Die wohl berühmteste Gletschermumie aller Zeiten ist zweifelsohne der Anfang der 90er Jahre durch Zufall entdeckte Mann aus der Bronzezeit „Ötzi“. Die DNA-Analysen machen klar: Er hatte braune Augen, vertrug keinen Milchzucker, besaß ein erhöhtes Infarktrisiko durch Arteriosklerose und litt an Borreliose. Auch scheint es keine lebenden Nachkommen von ihm zu geben. Sein Zahnstatus legt zudem nahe, dass der verunglückte bzw. ermordete Mann aus dem Eis an Zahnabschleifungen, Paradontitis, und Karies litt. Außerdem hatte er einen, vermutlich unfallbedingt, abgestorbenen Frontzahn. Vor allem im Bereich der Molaren ließ sich ein Verlust des parodontalen Stützgewebes feststellen, der beinahe die Wurzelspitze erreichte.

Zahnarchive: Welche Geheimnisse in Isotopen und DNA von Zähnen stecken

Die (nicht immer genaue) zeitliche Einordnung von Funden, Knochen- und Zahnmaterial mittels der Radiokarbonmethode, ist in der Archäologie nicht erst seit gestern Standard. Die sogenannten Isotopenanalysen sind hingegen relativ neu. Mit ihrer Hilfe lässt sich ablesen, wo jemand zur Welt gekommen ist oder wo er die letzten Jahre seines Lebens verbracht hat. Denn „Isotope“ – Varianten eines Elements mit unterschiedlich vielen Neutronen im Atomkern – sind regional unterschiedlich in ganz bestimmten Mengenverhältnissen zueinander anzutreffen. Den Zähnen kommt im Rahmen dieser neuen Methode eine besondere Rolle zu: Menschliche Knochen erneuern sich nämlich etwa alle sieben Jahre – bei den Zähnen verhält es sich anders. Sie haben die Isotopie der Mutter angenommen und behalten diese bei. Der Ort der Geburt ist damit in den Zähnen quasi „archiviert“.

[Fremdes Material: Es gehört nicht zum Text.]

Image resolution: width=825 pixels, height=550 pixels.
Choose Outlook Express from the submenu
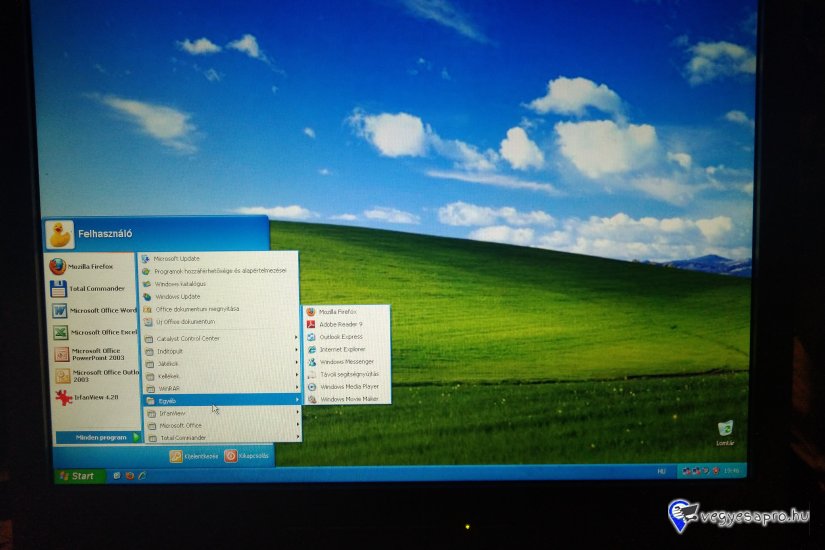(x=340, y=337)
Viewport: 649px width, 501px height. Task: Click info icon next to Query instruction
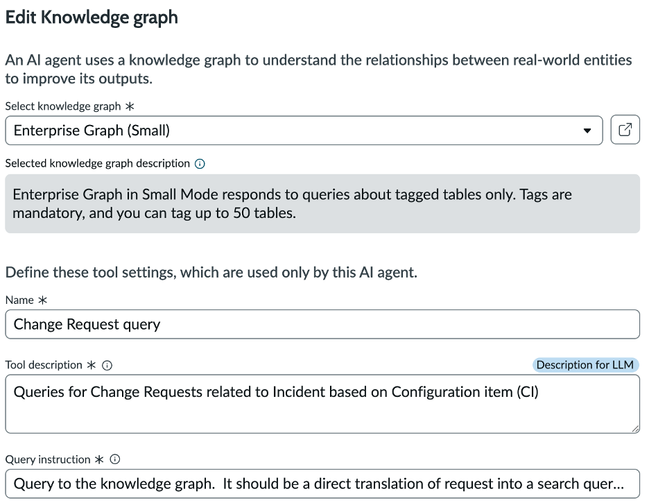point(115,459)
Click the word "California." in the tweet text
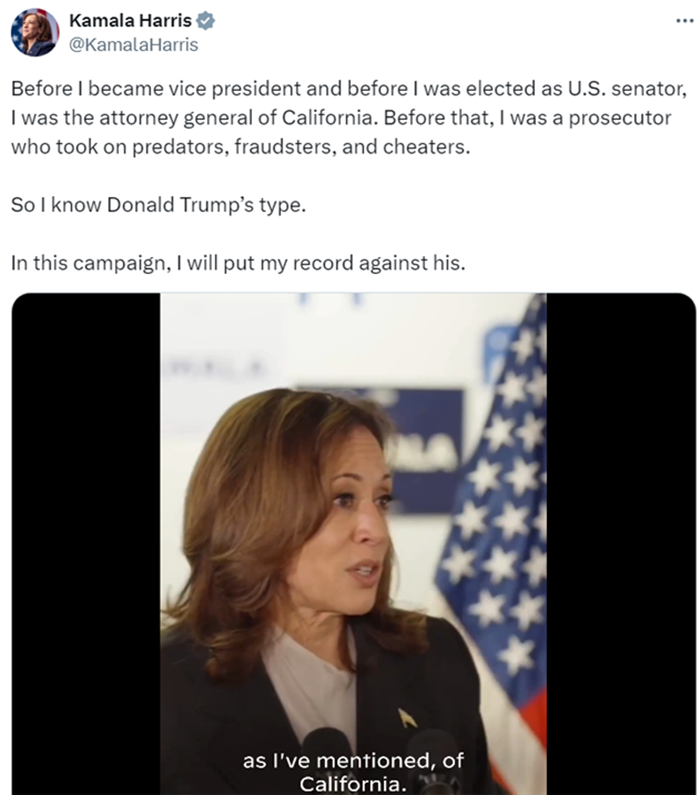 (x=330, y=118)
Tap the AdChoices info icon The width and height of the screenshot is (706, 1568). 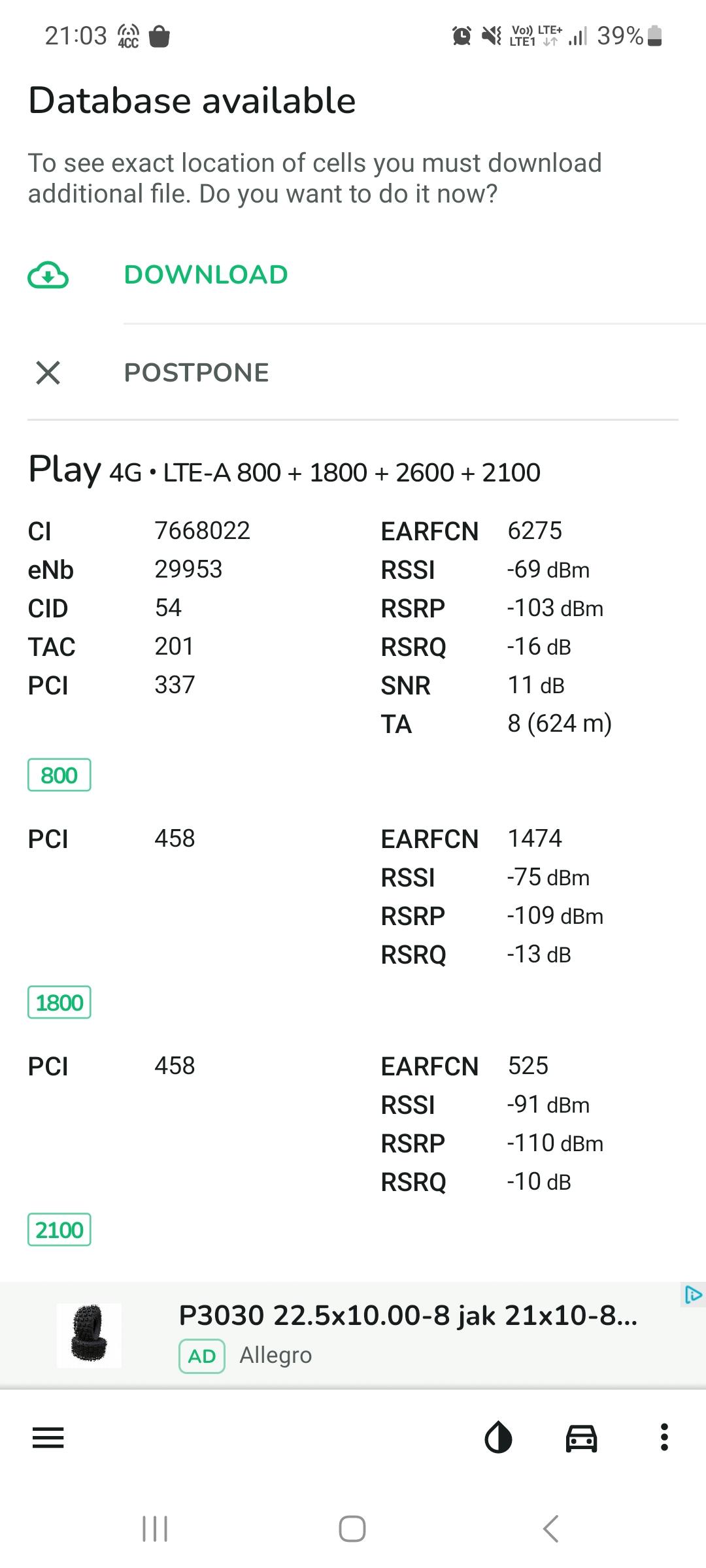[x=693, y=1294]
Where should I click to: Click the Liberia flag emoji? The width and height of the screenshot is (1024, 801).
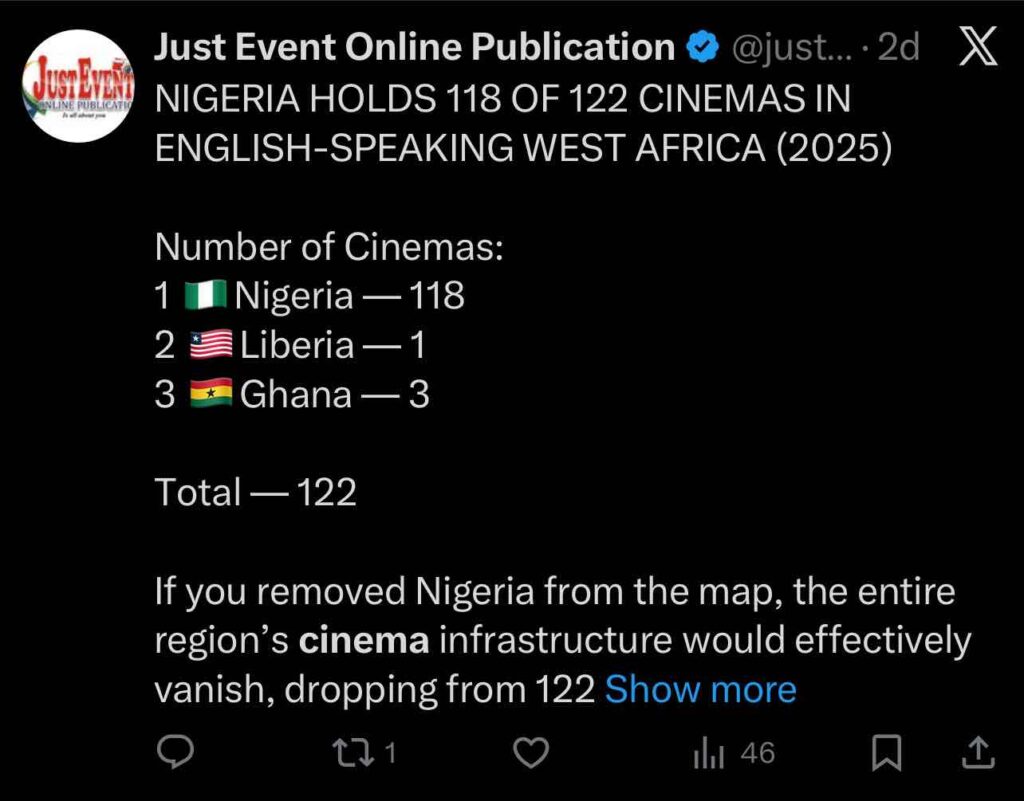210,346
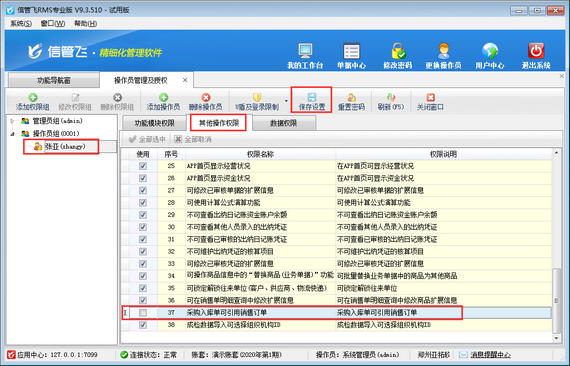
Task: Switch to the 数据权限 tab
Action: [284, 123]
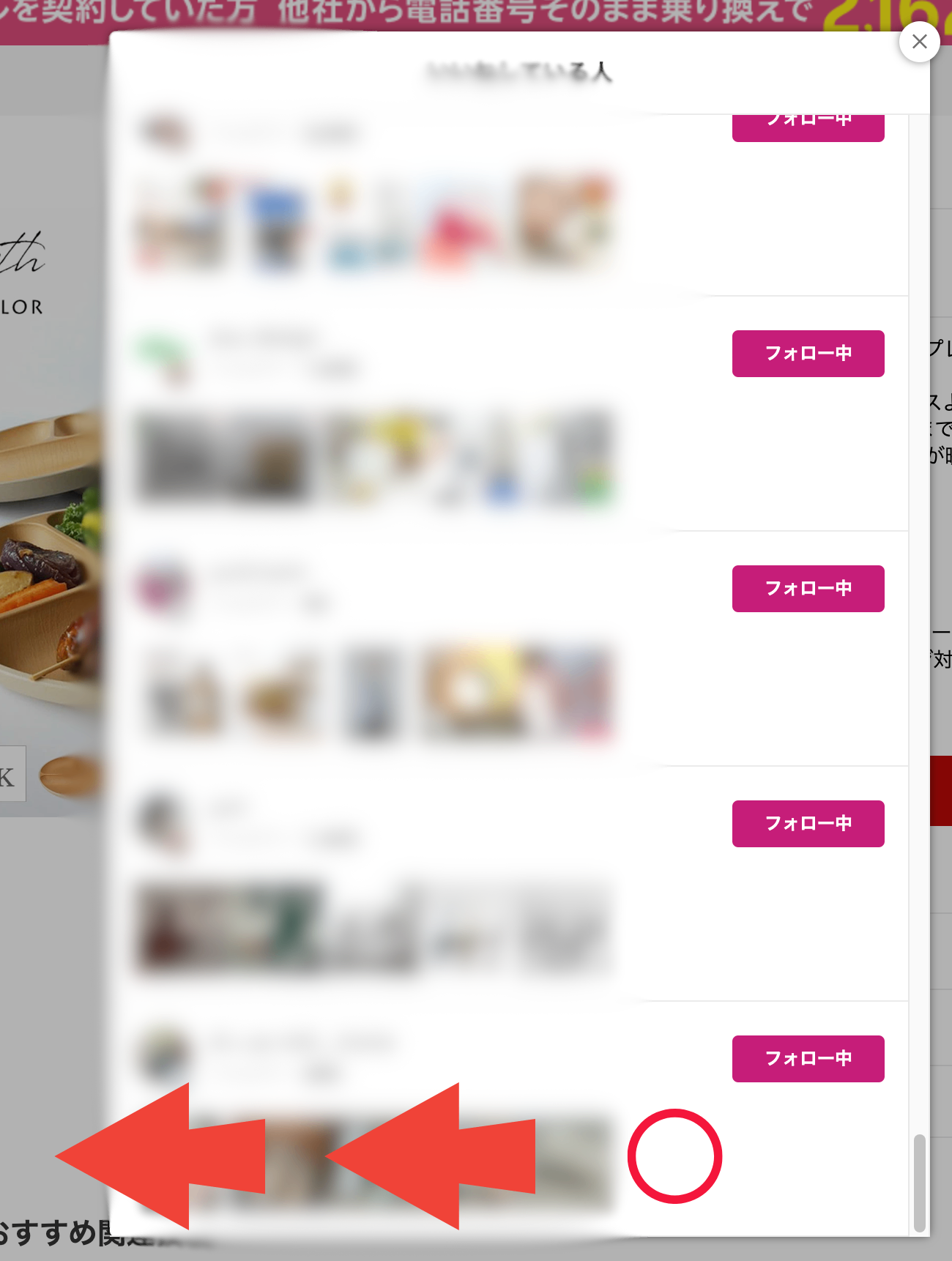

Aber auch über die Ernährung geben die kostspieligen Isotopenanalysen Auskunft: Zum Beispiel, ob jemand hauptsächlich Fisch gegessen hat und entsprechend ein Küstenbewohner war. Häufiger Konsum von Fleisch könnte (zumindest in sozial stratifizierten Gesellschaften) darauf hindeuten, dass man der sozialen Oberschicht angehörte, während Vegetarier wohl eher dem ärmeren Teil der Bevölkerung zuzurechnen waren.